A systems administrator is tasked with hardening a fleet of production web servers. A key requirement is to implement a security control that can detect unauthorized modifications to critical operating system files and application configurations. The administrator needs a tool that can create a baseline of these files and then report any changes, such as altered permissions or content hashes. Which of the following security tools is BEST suited for this specific purpose?
The correct answer is a file integrity monitor (FIM). An FIM is specifically designed to address this requirement by creating a baseline of critical files and configurations, often using cryptographic hashes. It then periodically scans these assets and compares them to the established baseline, alerting administrators to any unauthorized additions, deletions, or modifications.
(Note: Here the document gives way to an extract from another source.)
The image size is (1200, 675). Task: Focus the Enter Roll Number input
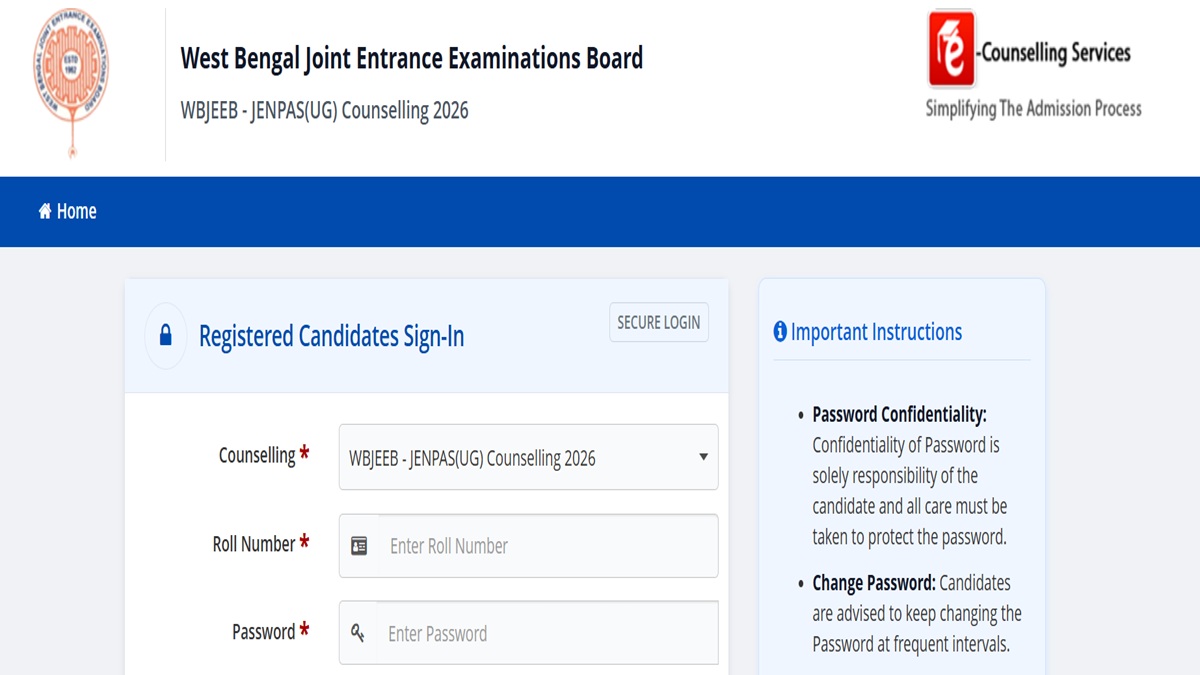click(x=547, y=546)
An anti-malware scanner is designed to detect, block, and remove malicious software based on known signatures or behavioral patterns. While malware can cause file changes, an anti-malware tool is not the primary mechanism for monitoring the integrity of specific, non-malicious configuration files against a baseline.
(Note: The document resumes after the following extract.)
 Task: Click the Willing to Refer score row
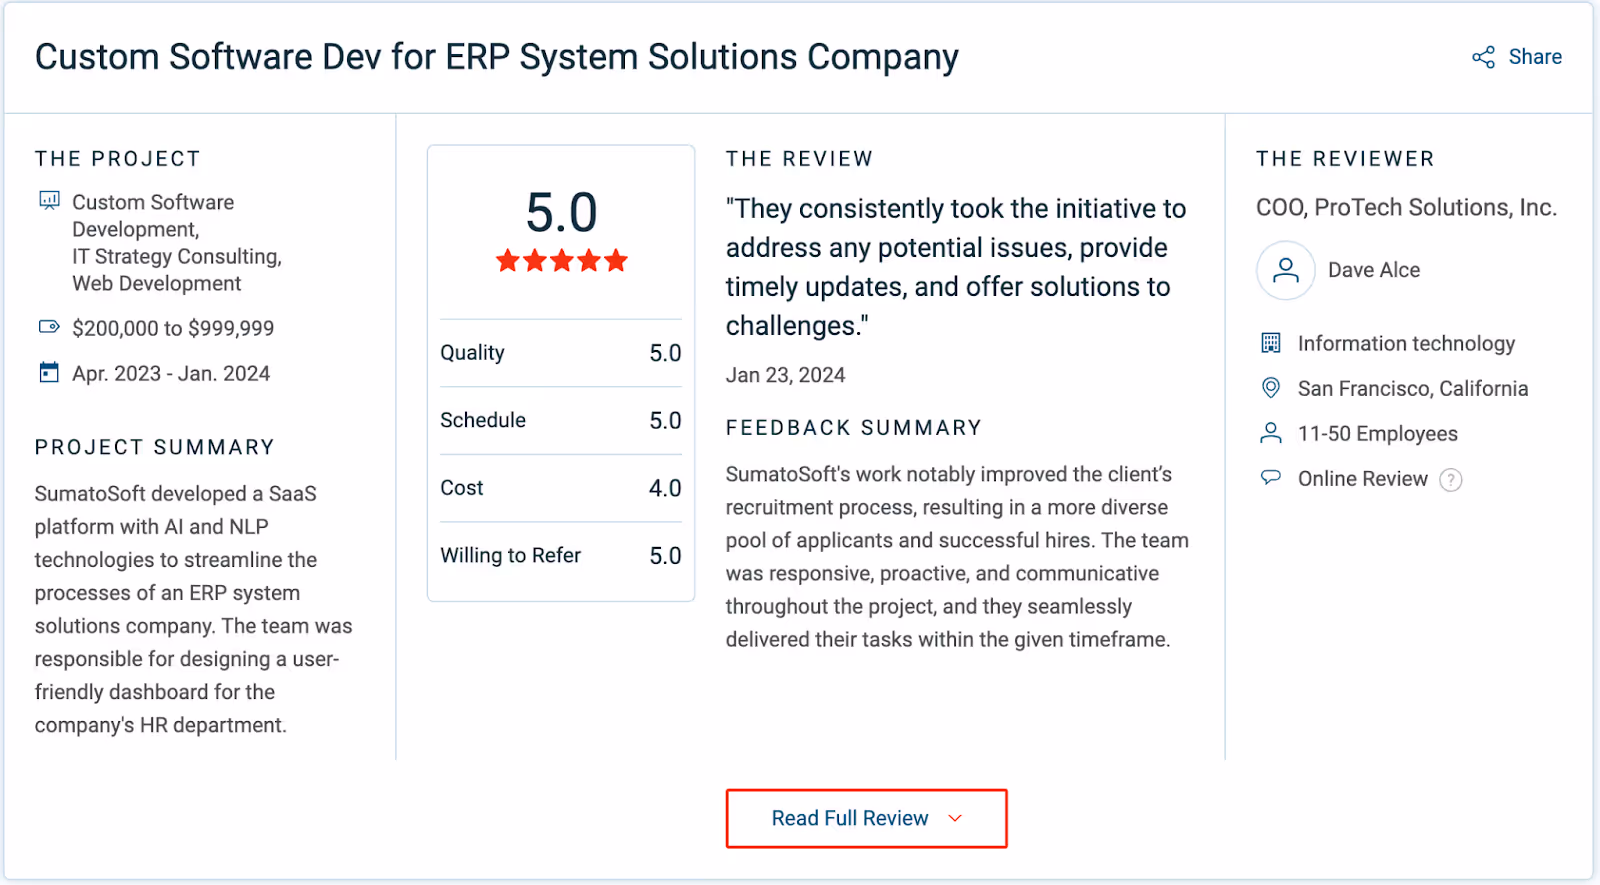pos(560,555)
A network packet sniffer captures and analyzes data traffic flowing over a network. It is used for troubleshooting network issues and detecting suspicious network activity, but it does not inspect the state of files stored on a server's local disk.
A port scanner probes a server to identify which network ports are open, closed, or filtered. This is useful for identifying available services and potential network-based vulnerabilities, but it provides no information about the integrity of the files on the system.